As a man matures, he becomes practiced in a in way of laughing that draws a veil over his true feelings. "It seems strange," Katsuie continued, "to send an envoy to Hideyoshi when we are not at war, but I've received a number of letters from both Lord Nobutaka and Takigawa urging me to send someone. It's been less than six months since Lord Nobunaga died, and already there are rumors that his surviving retainers are fighting among themselves. This is a disgraceful state of affairs. Besides, I don't think we should give the Uesugi, the Hojo, and the Mori the chance they're looking for."

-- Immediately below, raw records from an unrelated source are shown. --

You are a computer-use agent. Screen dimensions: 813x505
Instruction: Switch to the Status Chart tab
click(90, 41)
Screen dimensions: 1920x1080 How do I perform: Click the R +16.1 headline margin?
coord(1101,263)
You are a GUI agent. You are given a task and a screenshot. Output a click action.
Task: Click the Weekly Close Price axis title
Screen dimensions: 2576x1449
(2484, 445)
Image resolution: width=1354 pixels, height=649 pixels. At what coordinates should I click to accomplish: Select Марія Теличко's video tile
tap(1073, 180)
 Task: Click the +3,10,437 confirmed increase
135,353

"I understand, my lord," Inuchiyo said.

Katsuie had never been very good at explanations, and Inuchiyo summarily accepted his assignment, as though it were unnecessary to listen to the tedious details. Inuchiyo left Kitanosho on the following day. He was accompanied by two men, Fuwa Hikozo and Kanamori Gorohachi. Both were trusted retainers of the Shibata clan, and while they went along as envoys, they were really there to keep an eye on Inuchiyo.

On the twenty-seventh of the Tenth Month, the three men arrived at Nagahama to collect Katsutoyo. Unfortunately, the young man was ill. The envoys counseled him to stay behind, but Katsutoyo insisted on coming, and the party traveled from Nagahama to Otsu by boat. Spending one night in the capital, they arrived at Takaradera Castle the fol­lowing day.

This was the battlefield where Mitsuhide had been defeated that past summer. Where before there had been nothing more than a poor village with a decaying post station, now a prosperous castle town was springing up. After the envoys had crossed the Yodo River, they could see scaffolding covering the castle. The road was deeply rutted with the tracks of oxen and horses, and everything they saw spoke of Hideyoshi's energetic plans.